McCrory, Hilton and Malcolm Sinclair lead the cast of Ibsen’s Rosmersholm, in a new version by Mike Poulton. The production had been scheduled for this autumn, but was delayed after McCrory fell pregnant with her second child. It now runs from 15 May-5 July 2008.

Ibsen’s 1886 play charts the struggle between freedom and the cruelty of conscience in an age of political division. The house of former clergyman Rosmer (Hilton) has always been a stronghold of religious and political conservatism, but the tragic suicide of his wife and the influence of the mysterious Rebecca West (McCrory) bring his new libertarian beliefs into the light. Isolated by their beliefs and afraid of the force of their love, Rosmer and Rebecca’s journey leads them to a tragic conclusion.

McCrory has previously worked at the Almeida on Five Gold Rings, Platonov and The Triumph Of Love. Her other London stage credits include Old Times, Uncle Vanya, Twelfth Night and How I Learned To Drive at the Donmar, The Seagull at the National and David Lan’s production of As You Like It at the Wyndham’s in 2005, for which she was nominated for a 2006 Laurence Olivier Award. She has appeared on screen in Frankenstein, Casanova, Becoming Jane and The Queen.

Hilton was last seen in the West End in the cast of In Celebration at the Duke Of York’s, and has London stage credits including On The Third Day at the New Ambassadors, The Wild Duck at the Donmar and The Storm at the Almeida, plus many appearances at the National and the Royal Court. On television his credits include True Dare Kiss, Dalziel And Pascoe and Wire In The Blood, among others.

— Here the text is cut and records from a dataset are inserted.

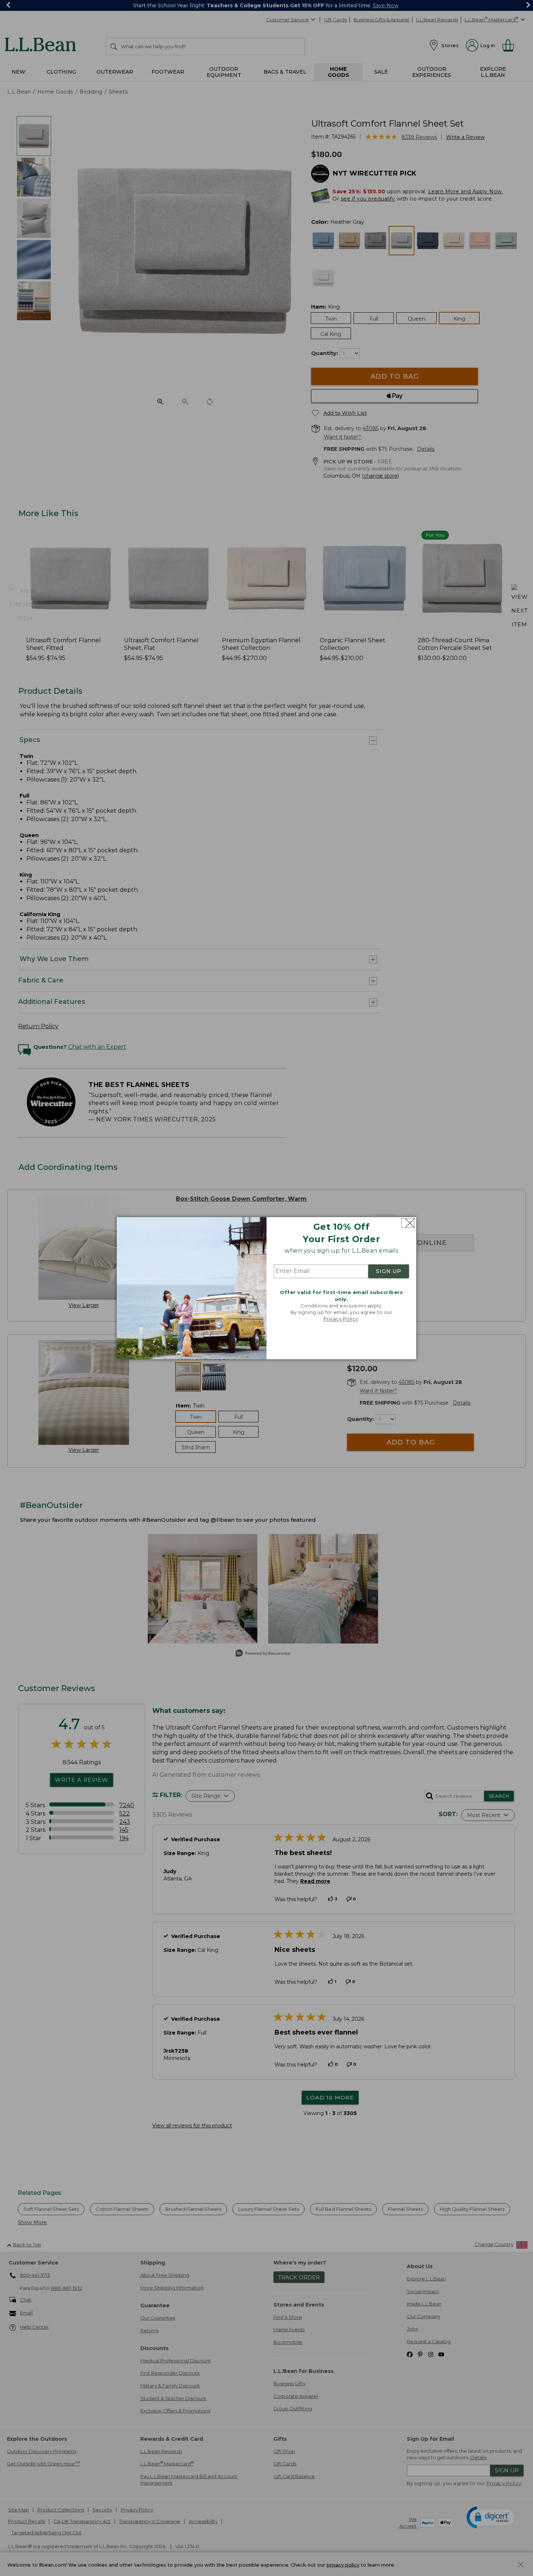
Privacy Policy (340, 1319)
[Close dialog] (408, 1223)
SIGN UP (388, 1271)
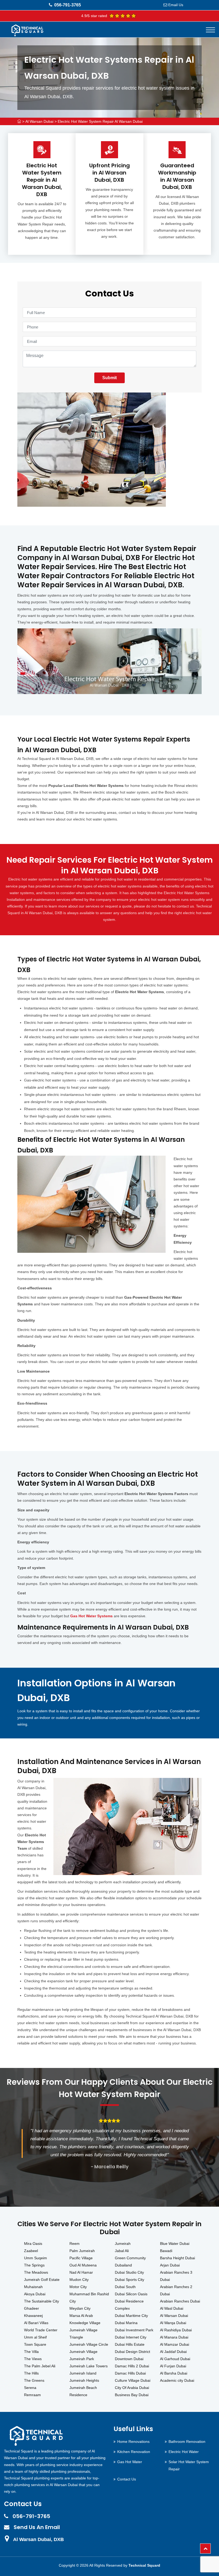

Sinclair, who plays Professor Kroll, is currently in the cast of Dealer’s Choice at the Menier Chocolate Factory. His extensive stage credits include The History Boys at the National, Journey’s End at the Playhouse, My Fair Lane at Drury Lane and Privates On Parade at the Donmar. He was previously at the Almeida in Heartbreak House and Cressida.

Director Page returns to the Almeida after Edward Albee’s The Goat, Or Who Is Sylvia? in 2004, which transferred to the Apollo. His recent directorial credits on the London stage include The Lady From Dubuque at the Haymarket earlier this year, Who’s Afraid Of Virginia Woolf? at the Apollo and The Night Of Iguana at the Lyric.

In other news, the Almeida has announced casting for its first family show, Marianne Dreams (14 December 2007-26 January 2007, press night 19 December). The cast is Selina Chilton (recently seen in The Drowsy Chaperone) as Marianne, Mark Arends as Mark, Siubhan Harrison as Miss Chesterfield, Jack James as Dr Burton and Sarah Malin as Helen. At certain performance Marianne will be played by Sarah Boulton.

Adapted by Moira Buffini from Catherine Storr’s children’s classic, Marianne Dreams follows 10-year-old Marianne, drawing to pass the time after being confined to bed through illness. That night she dreams, and is transported into her own picture. The show is directed by Will Tuckett.